This course investigates how to use digitized texts -- news articles, speeches, laws, press releases, party manifestos/platforms, transcripts, open-ended surveys, Tweets, etc. -- as sources of data for social science research.
We begin with overviews of the ``text as data'' field in political science -- which is heavily influenced by computer science branch of natural language processing (NLP). The idea is to get you data as a poor graduate student for free that you can then use in your own research to answer questions of theoretical interest.
We then discuss theory/mechanics of converting text into data. This will include topics like preprocessing text and related NLP tasks (e.g., stemming, tokenizing) and representing text as data (e.g., bag-of-words, measures of association), etc. Text data is often ``messy'' so handling that will be a large part of this course (e.g., web scraping, file encodings, file formats, extracting only relevant text from strings, etc.).

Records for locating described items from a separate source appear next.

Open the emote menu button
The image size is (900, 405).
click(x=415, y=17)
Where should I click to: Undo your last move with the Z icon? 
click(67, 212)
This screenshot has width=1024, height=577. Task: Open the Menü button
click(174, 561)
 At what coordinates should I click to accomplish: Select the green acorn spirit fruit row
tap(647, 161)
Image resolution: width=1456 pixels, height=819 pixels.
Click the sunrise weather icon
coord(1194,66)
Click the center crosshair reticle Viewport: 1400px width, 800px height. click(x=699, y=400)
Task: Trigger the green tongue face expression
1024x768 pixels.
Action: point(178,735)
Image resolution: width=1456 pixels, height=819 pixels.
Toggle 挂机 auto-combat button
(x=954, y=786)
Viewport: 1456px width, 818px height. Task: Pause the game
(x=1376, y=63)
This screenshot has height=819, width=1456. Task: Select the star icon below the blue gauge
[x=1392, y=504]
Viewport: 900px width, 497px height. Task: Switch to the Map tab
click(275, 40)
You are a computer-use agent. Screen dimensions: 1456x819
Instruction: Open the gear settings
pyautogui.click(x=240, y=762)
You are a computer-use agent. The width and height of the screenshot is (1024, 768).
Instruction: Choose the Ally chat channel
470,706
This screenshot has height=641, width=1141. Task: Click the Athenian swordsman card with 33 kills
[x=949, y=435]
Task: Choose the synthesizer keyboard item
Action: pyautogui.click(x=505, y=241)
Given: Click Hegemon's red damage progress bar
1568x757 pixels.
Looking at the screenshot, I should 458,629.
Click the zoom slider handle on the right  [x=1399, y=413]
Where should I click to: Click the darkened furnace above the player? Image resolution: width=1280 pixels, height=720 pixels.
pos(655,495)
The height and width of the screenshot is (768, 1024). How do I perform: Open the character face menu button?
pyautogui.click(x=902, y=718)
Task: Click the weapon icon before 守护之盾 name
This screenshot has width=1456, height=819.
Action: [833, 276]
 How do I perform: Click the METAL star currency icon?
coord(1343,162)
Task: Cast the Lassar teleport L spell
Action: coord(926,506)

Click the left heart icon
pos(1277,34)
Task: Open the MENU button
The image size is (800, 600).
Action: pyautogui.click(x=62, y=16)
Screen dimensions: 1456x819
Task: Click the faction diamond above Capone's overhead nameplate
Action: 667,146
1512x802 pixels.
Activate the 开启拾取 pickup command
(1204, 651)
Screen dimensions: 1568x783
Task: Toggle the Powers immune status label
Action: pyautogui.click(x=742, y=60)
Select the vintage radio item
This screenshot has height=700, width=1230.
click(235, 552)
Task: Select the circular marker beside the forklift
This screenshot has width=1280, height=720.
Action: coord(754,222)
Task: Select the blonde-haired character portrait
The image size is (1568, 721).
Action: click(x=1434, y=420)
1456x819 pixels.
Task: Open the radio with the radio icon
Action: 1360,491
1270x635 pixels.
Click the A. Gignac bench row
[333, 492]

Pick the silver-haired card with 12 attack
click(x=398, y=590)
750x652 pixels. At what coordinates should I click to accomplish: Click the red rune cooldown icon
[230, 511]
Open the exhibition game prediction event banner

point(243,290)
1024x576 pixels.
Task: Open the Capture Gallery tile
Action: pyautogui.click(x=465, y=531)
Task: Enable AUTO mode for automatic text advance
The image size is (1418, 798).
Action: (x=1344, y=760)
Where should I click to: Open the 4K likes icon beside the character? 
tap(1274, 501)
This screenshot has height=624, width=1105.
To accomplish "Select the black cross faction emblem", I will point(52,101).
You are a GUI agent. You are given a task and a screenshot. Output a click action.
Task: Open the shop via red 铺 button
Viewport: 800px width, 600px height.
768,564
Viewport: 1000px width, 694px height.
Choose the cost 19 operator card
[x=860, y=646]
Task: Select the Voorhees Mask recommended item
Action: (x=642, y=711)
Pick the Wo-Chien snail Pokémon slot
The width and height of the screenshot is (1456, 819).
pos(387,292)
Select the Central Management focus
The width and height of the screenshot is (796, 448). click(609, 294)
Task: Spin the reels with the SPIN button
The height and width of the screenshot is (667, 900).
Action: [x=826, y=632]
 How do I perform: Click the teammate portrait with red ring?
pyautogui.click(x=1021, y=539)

We'll then turn to the major approaches to measuring social science concepts with textual data, including rule-based methods, supervised learning from human-coded or known examples, and un-supervised methods. As we go, we will discuss particular measurement objectives like classification, scaling, topic modeling, and analysis of sentiment and stance, as well as ways of validating our models.
Depending on time, student interest and capacity, we may learn about the neural network / deep learning approach that has come to dominate NLP in recent years.
The course will assume students have some graduate level work in statistical inference, quantitative social science methodology, or machine learning, and at least know what R is but ideally some experience with R.